American Apparel founder Dov Charney, who left after a string of sexual harassment allegations from his own employees, had a strange response when asked if he was having sex with workers at his new clothing company, Los Angeles Apparel.
"That question is private, and it should be private," Charney said Wednesday in an interview with Bloomberg when asked if he was "going down the same path at Los Angeles Apparel and hooking up with employees."
The interviewer then asked if Charney was being "more careful" at his new company. "You always have to be cautious in the lawsuit society that we’re in, you know. ... I love the company, and I love the people I work with," he responded.
"We’re very close and we’re holding hands and walking through the fire. We intend to be successful," Charney added.
Charney was never charged or convicted for the sexual harassment claims brought against him, which included allegations from American Apparel board members that he kept kept graphic photographs of him having sex with staff members on company computers.

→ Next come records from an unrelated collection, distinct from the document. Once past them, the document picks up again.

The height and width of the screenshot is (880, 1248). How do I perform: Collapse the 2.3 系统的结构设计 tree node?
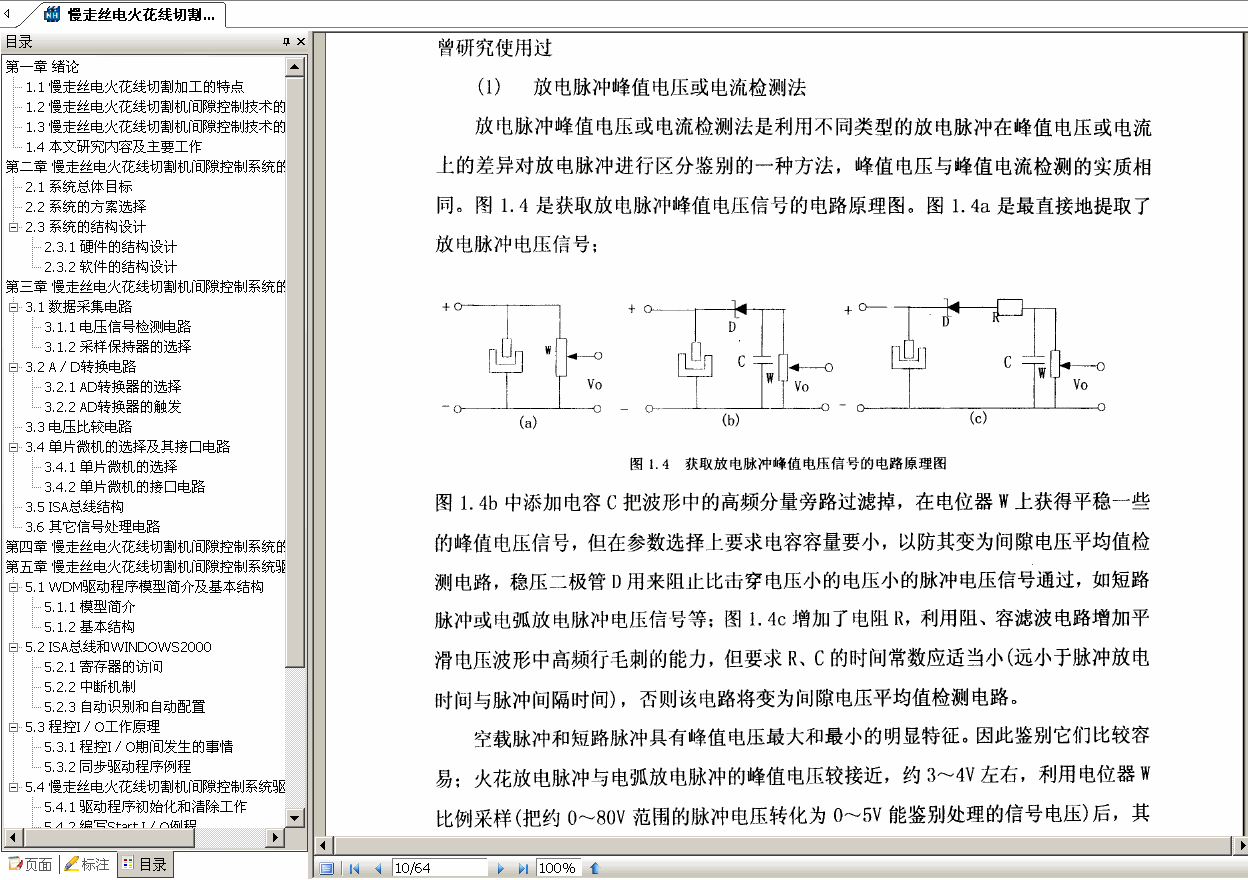coord(14,227)
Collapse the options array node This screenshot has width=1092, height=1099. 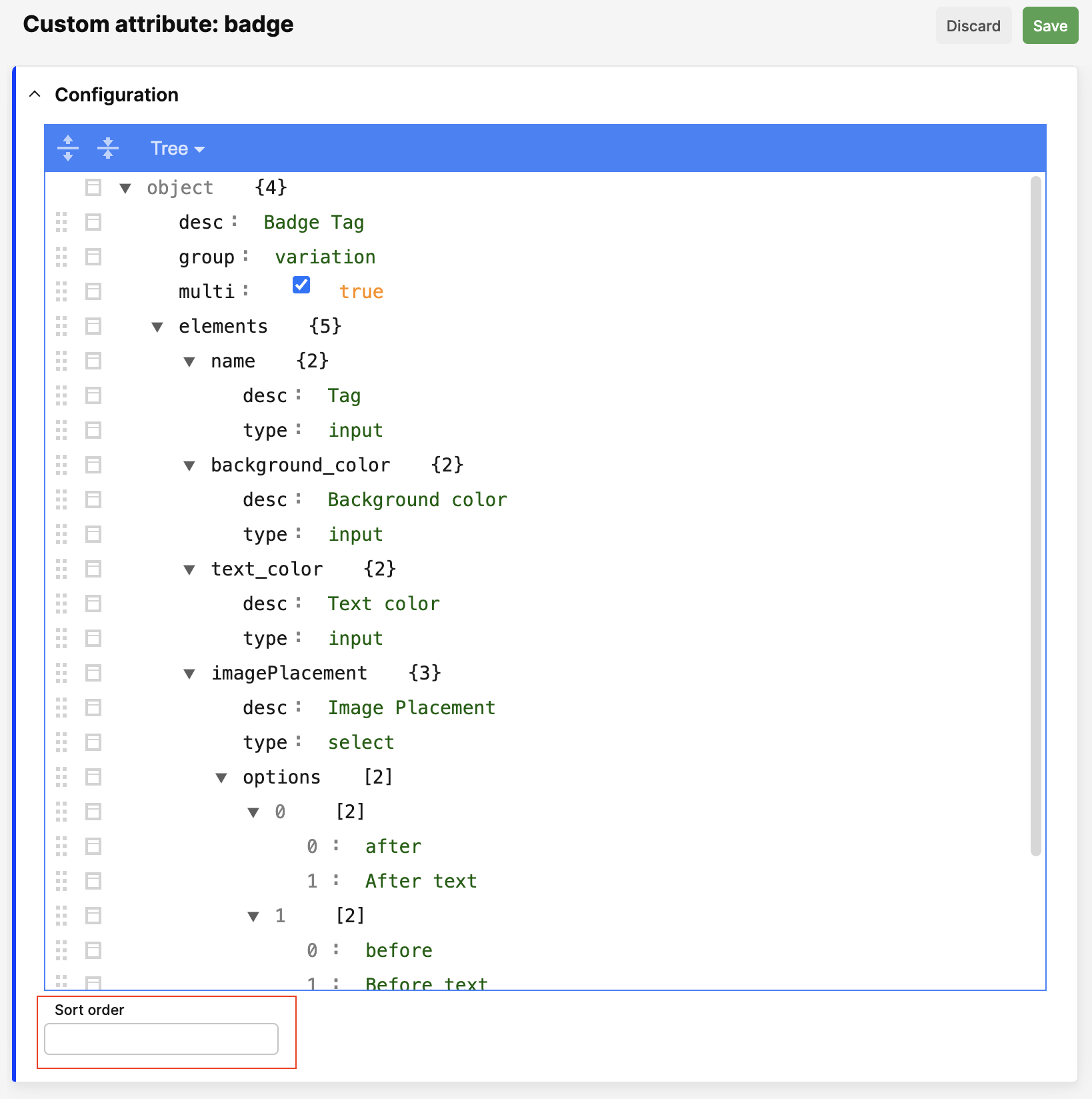221,778
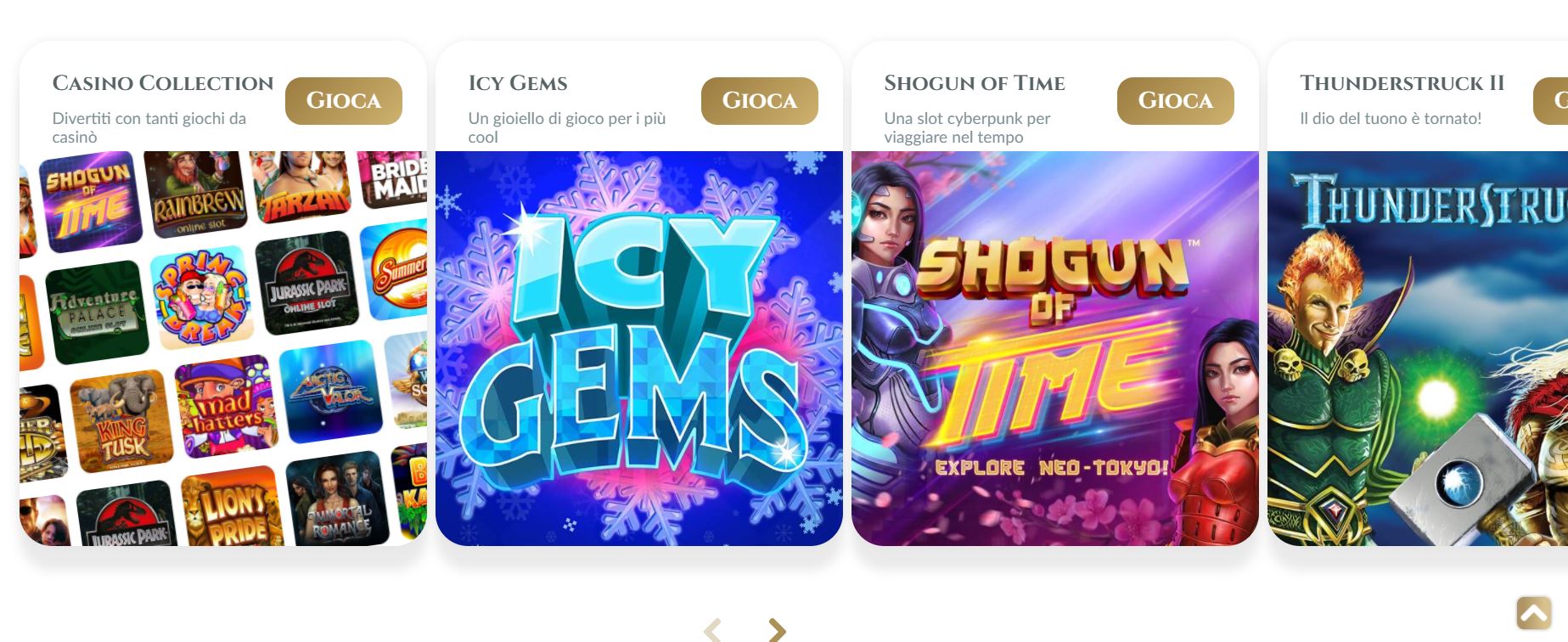Select the Arctic Valor game icon
1568x642 pixels.
tap(331, 391)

The company did end up settling cases with four models who claimed that Charney had either harassed or sexually assaulted them. Two models settled for $3.4 million dollars — the others' were confidential.
Shortly after Charney left, American Apparel accused him of violating policies on harassment and retaliation against former employees.
"The company discovered voluminous evidence of Mr. Charney’s sexual liaisons with employees and models," American Apparel said in court papers.